(To do):
Pictures are to be left out, and every entry repeated exactly.

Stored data

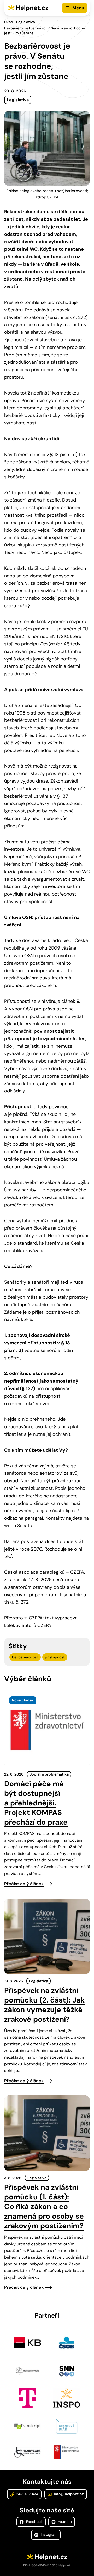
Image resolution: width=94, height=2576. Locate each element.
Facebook (34, 2521)
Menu (78, 8)
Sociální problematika (49, 1774)
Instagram (48, 2534)
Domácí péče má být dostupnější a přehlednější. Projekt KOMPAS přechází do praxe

(Answer below):
Image resolution: width=94, height=2576. Locate each element.
Facebook (34, 2521)
Menu (78, 8)
Sociální problematika (49, 1774)
Instagram (48, 2534)
Domácí péče má být dostupnější a přehlednější. Projekt KOMPAS přechází do praxe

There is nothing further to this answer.